• **Exercise brief**
Each entry should be written out again exactly, so that nothing is lost.
START Supplied material
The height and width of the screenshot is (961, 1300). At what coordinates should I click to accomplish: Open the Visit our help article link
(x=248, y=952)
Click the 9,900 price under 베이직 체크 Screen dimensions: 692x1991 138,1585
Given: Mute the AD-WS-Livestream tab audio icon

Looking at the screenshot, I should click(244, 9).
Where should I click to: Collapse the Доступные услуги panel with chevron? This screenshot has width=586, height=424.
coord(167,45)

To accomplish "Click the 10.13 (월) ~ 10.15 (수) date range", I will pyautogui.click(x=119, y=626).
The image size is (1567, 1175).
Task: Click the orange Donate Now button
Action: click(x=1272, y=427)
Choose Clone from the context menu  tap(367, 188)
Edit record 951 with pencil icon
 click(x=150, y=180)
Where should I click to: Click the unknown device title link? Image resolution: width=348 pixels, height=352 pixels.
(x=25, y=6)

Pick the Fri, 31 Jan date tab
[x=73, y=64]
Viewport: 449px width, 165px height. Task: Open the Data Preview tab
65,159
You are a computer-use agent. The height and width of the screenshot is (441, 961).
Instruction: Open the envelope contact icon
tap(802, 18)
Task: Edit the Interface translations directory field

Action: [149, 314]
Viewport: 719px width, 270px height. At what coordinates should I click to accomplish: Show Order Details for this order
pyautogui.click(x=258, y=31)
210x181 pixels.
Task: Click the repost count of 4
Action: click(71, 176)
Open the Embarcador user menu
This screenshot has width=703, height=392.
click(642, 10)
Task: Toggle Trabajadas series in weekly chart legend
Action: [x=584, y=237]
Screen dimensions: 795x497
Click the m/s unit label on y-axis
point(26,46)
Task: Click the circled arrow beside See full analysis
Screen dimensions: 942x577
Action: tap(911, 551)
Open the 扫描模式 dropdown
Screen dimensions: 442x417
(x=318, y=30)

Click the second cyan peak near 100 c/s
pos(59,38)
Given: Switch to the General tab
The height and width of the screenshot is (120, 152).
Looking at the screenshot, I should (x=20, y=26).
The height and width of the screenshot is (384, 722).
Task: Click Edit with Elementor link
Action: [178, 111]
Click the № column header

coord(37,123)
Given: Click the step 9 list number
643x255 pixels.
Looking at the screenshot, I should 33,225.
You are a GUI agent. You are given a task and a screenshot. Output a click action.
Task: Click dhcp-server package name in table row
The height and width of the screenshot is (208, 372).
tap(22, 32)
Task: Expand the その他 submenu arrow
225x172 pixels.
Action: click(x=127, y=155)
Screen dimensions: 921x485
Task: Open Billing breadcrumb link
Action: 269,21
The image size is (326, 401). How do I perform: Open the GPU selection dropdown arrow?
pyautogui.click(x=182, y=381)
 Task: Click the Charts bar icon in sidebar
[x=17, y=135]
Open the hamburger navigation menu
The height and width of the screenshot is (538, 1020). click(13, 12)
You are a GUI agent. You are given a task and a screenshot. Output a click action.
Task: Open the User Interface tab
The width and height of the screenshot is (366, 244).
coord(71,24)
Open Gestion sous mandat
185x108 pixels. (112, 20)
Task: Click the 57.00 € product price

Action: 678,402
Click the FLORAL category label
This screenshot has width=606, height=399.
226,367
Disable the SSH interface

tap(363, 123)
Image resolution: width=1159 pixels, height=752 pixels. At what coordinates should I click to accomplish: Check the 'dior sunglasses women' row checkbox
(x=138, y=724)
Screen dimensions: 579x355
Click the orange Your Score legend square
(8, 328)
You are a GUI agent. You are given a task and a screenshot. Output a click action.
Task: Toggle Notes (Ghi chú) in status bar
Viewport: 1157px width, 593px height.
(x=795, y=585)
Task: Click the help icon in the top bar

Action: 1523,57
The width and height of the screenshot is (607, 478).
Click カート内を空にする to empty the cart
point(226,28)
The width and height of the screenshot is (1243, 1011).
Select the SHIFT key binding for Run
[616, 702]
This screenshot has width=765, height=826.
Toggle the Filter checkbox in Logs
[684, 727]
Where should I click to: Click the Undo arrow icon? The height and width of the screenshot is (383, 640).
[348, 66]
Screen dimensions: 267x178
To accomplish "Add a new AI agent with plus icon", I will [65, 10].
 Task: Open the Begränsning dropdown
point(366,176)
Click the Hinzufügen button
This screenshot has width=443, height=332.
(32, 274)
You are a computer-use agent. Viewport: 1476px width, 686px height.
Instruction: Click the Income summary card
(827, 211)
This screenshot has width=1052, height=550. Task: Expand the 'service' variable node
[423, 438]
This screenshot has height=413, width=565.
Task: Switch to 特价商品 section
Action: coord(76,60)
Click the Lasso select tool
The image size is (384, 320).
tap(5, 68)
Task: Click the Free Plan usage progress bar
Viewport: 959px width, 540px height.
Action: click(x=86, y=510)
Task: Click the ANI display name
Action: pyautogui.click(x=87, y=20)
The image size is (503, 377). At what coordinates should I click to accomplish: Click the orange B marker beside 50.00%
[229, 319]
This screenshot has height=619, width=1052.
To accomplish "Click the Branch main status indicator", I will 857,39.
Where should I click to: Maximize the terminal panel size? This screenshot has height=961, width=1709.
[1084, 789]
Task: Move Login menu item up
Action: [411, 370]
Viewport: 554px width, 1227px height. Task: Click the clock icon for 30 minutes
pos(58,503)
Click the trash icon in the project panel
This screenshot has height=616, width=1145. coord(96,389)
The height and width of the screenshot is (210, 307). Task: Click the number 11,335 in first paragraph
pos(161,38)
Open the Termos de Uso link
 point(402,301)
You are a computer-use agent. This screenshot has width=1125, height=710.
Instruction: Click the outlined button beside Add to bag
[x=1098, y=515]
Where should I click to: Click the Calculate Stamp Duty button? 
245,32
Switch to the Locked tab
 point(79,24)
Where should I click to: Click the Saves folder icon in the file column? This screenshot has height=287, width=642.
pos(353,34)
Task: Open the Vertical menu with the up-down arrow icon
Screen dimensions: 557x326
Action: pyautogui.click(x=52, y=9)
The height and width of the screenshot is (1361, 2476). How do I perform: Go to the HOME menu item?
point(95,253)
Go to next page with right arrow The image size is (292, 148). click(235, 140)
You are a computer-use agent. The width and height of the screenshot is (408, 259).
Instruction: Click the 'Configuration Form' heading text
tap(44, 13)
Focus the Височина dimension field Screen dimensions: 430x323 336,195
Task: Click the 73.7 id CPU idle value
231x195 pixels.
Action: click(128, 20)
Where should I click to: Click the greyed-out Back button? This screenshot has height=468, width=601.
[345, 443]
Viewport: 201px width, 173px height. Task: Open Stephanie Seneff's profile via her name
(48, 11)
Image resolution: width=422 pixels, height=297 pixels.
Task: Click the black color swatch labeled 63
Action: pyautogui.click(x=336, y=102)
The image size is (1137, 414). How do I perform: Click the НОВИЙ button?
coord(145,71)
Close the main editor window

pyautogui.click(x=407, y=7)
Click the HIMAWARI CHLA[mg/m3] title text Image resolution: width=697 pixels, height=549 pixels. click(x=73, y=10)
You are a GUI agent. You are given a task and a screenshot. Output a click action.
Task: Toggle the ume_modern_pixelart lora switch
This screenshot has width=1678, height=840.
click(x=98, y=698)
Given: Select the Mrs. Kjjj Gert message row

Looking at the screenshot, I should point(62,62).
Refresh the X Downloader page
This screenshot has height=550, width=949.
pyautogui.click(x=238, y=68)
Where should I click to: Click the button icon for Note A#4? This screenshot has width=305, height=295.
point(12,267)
END Supplied material
• **Output below**
The height and width of the screenshot is (961, 1300). At what coordinates should I click to accomplish: Open the Visit our help article link
(x=248, y=952)
Click the 9,900 price under 베이직 체크 Screen dimensions: 692x1991 138,1585
Given: Mute the AD-WS-Livestream tab audio icon

Looking at the screenshot, I should click(244, 9).
Where should I click to: Collapse the Доступные услуги panel with chevron? This screenshot has width=586, height=424.
coord(167,45)

To accomplish "Click the 10.13 (월) ~ 10.15 (수) date range", I will pyautogui.click(x=119, y=626).
The image size is (1567, 1175).
Task: Click the orange Donate Now button
Action: click(x=1272, y=427)
Choose Clone from the context menu  tap(367, 188)
Edit record 951 with pencil icon
 click(x=150, y=180)
Where should I click to: Click the unknown device title link? Image resolution: width=348 pixels, height=352 pixels.
(x=25, y=6)

Pick the Fri, 31 Jan date tab
[x=73, y=64]
Viewport: 449px width, 165px height. Task: Open the Data Preview tab
65,159
You are a computer-use agent. The height and width of the screenshot is (441, 961).
Instruction: Open the envelope contact icon
tap(802, 18)
Task: Edit the Interface translations directory field

Action: [149, 314]
Viewport: 719px width, 270px height. At what coordinates should I click to accomplish: Show Order Details for this order
pyautogui.click(x=258, y=31)
210x181 pixels.
Task: Click the repost count of 4
Action: click(71, 176)
Open the Embarcador user menu
This screenshot has width=703, height=392.
click(642, 10)
Task: Toggle Trabajadas series in weekly chart legend
Action: [x=584, y=237]
Screen dimensions: 795x497
Click the m/s unit label on y-axis
point(26,46)
Task: Click the circled arrow beside See full analysis
Screen dimensions: 942x577
Action: tap(911, 551)
Open the 扫描模式 dropdown
Screen dimensions: 442x417
(x=318, y=30)

Click the second cyan peak near 100 c/s
pos(59,38)
Given: Switch to the General tab
The height and width of the screenshot is (120, 152).
Looking at the screenshot, I should (x=20, y=26).
The height and width of the screenshot is (384, 722).
Task: Click Edit with Elementor link
Action: [178, 111]
Click the № column header

coord(37,123)
Given: Click the step 9 list number
643x255 pixels.
Looking at the screenshot, I should 33,225.
You are a GUI agent. You are given a task and a screenshot. Output a click action.
Task: Click dhcp-server package name in table row
The height and width of the screenshot is (208, 372).
tap(22, 32)
Task: Expand the その他 submenu arrow
225x172 pixels.
Action: click(x=127, y=155)
Screen dimensions: 921x485
Task: Open Billing breadcrumb link
Action: 269,21
The image size is (326, 401). How do I perform: Open the GPU selection dropdown arrow?
pyautogui.click(x=182, y=381)
 Task: Click the Charts bar icon in sidebar
[x=17, y=135]
Open the hamburger navigation menu
The height and width of the screenshot is (538, 1020). click(13, 12)
You are a GUI agent. You are given a task and a screenshot. Output a click action.
Task: Open the User Interface tab
The width and height of the screenshot is (366, 244).
coord(71,24)
Open Gestion sous mandat
185x108 pixels. (112, 20)
Task: Click the 57.00 € product price

Action: 678,402
Click the FLORAL category label
This screenshot has width=606, height=399.
226,367
Disable the SSH interface

tap(363, 123)
Image resolution: width=1159 pixels, height=752 pixels. At what coordinates should I click to accomplish: Check the 'dior sunglasses women' row checkbox
(x=138, y=724)
Screen dimensions: 579x355
Click the orange Your Score legend square
(8, 328)
You are a GUI agent. You are given a task and a screenshot. Output a click action.
Task: Toggle Notes (Ghi chú) in status bar
Viewport: 1157px width, 593px height.
(x=795, y=585)
Task: Click the help icon in the top bar

Action: 1523,57
The width and height of the screenshot is (607, 478).
Click カート内を空にする to empty the cart
point(226,28)
The width and height of the screenshot is (1243, 1011).
Select the SHIFT key binding for Run
[616, 702]
This screenshot has width=765, height=826.
Toggle the Filter checkbox in Logs
[684, 727]
Where should I click to: Click the Undo arrow icon? The height and width of the screenshot is (383, 640).
[348, 66]
Screen dimensions: 267x178
To accomplish "Add a new AI agent with plus icon", I will [65, 10].
 Task: Open the Begränsning dropdown
point(366,176)
Click the Hinzufügen button
This screenshot has width=443, height=332.
(32, 274)
You are a computer-use agent. Viewport: 1476px width, 686px height.
Instruction: Click the Income summary card
(827, 211)
This screenshot has width=1052, height=550. Task: Expand the 'service' variable node
[423, 438]
This screenshot has height=413, width=565.
Task: Switch to 特价商品 section
Action: coord(76,60)
Click the Lasso select tool
The image size is (384, 320).
tap(5, 68)
Task: Click the Free Plan usage progress bar
Viewport: 959px width, 540px height.
Action: click(x=86, y=510)
Task: Click the ANI display name
Action: pyautogui.click(x=87, y=20)
The image size is (503, 377). At what coordinates should I click to accomplish: Click the orange B marker beside 50.00%
[229, 319]
This screenshot has height=619, width=1052.
To accomplish "Click the Branch main status indicator", I will 857,39.
Where should I click to: Maximize the terminal panel size? This screenshot has height=961, width=1709.
[1084, 789]
Task: Move Login menu item up
Action: [411, 370]
Viewport: 554px width, 1227px height. Task: Click the clock icon for 30 minutes
pos(58,503)
Click the trash icon in the project panel
This screenshot has height=616, width=1145. coord(96,389)
The height and width of the screenshot is (210, 307). Task: Click the number 11,335 in first paragraph
pos(161,38)
Open the Termos de Uso link
 point(402,301)
You are a computer-use agent. This screenshot has width=1125, height=710.
Instruction: Click the outlined button beside Add to bag
[x=1098, y=515]
Where should I click to: Click the Calculate Stamp Duty button? 
245,32
Switch to the Locked tab
 point(79,24)
Where should I click to: Click the Saves folder icon in the file column? This screenshot has height=287, width=642.
pos(353,34)
Task: Open the Vertical menu with the up-down arrow icon
Screen dimensions: 557x326
Action: pyautogui.click(x=52, y=9)
The height and width of the screenshot is (1361, 2476). How do I perform: Go to the HOME menu item?
point(95,253)
Go to next page with right arrow The image size is (292, 148). click(235, 140)
You are a computer-use agent. The width and height of the screenshot is (408, 259).
Instruction: Click the 'Configuration Form' heading text
tap(44, 13)
Focus the Височина dimension field Screen dimensions: 430x323 336,195
Task: Click the 73.7 id CPU idle value
231x195 pixels.
Action: click(128, 20)
Where should I click to: Click the greyed-out Back button? This screenshot has height=468, width=601.
[345, 443]
Viewport: 201px width, 173px height. Task: Open Stephanie Seneff's profile via her name
(48, 11)
Image resolution: width=422 pixels, height=297 pixels.
Task: Click the black color swatch labeled 63
Action: pyautogui.click(x=336, y=102)
The image size is (1137, 414). How do I perform: Click the НОВИЙ button?
coord(145,71)
Close the main editor window

pyautogui.click(x=407, y=7)
Click the HIMAWARI CHLA[mg/m3] title text Image resolution: width=697 pixels, height=549 pixels. click(x=73, y=10)
You are a GUI agent. You are given a task and a screenshot. Output a click action.
Task: Toggle the ume_modern_pixelart lora switch
This screenshot has width=1678, height=840.
click(x=98, y=698)
Given: Select the Mrs. Kjjj Gert message row

Looking at the screenshot, I should point(62,62).
Refresh the X Downloader page
This screenshot has height=550, width=949.
pyautogui.click(x=238, y=68)
Where should I click to: Click the button icon for Note A#4? This screenshot has width=305, height=295.
point(12,267)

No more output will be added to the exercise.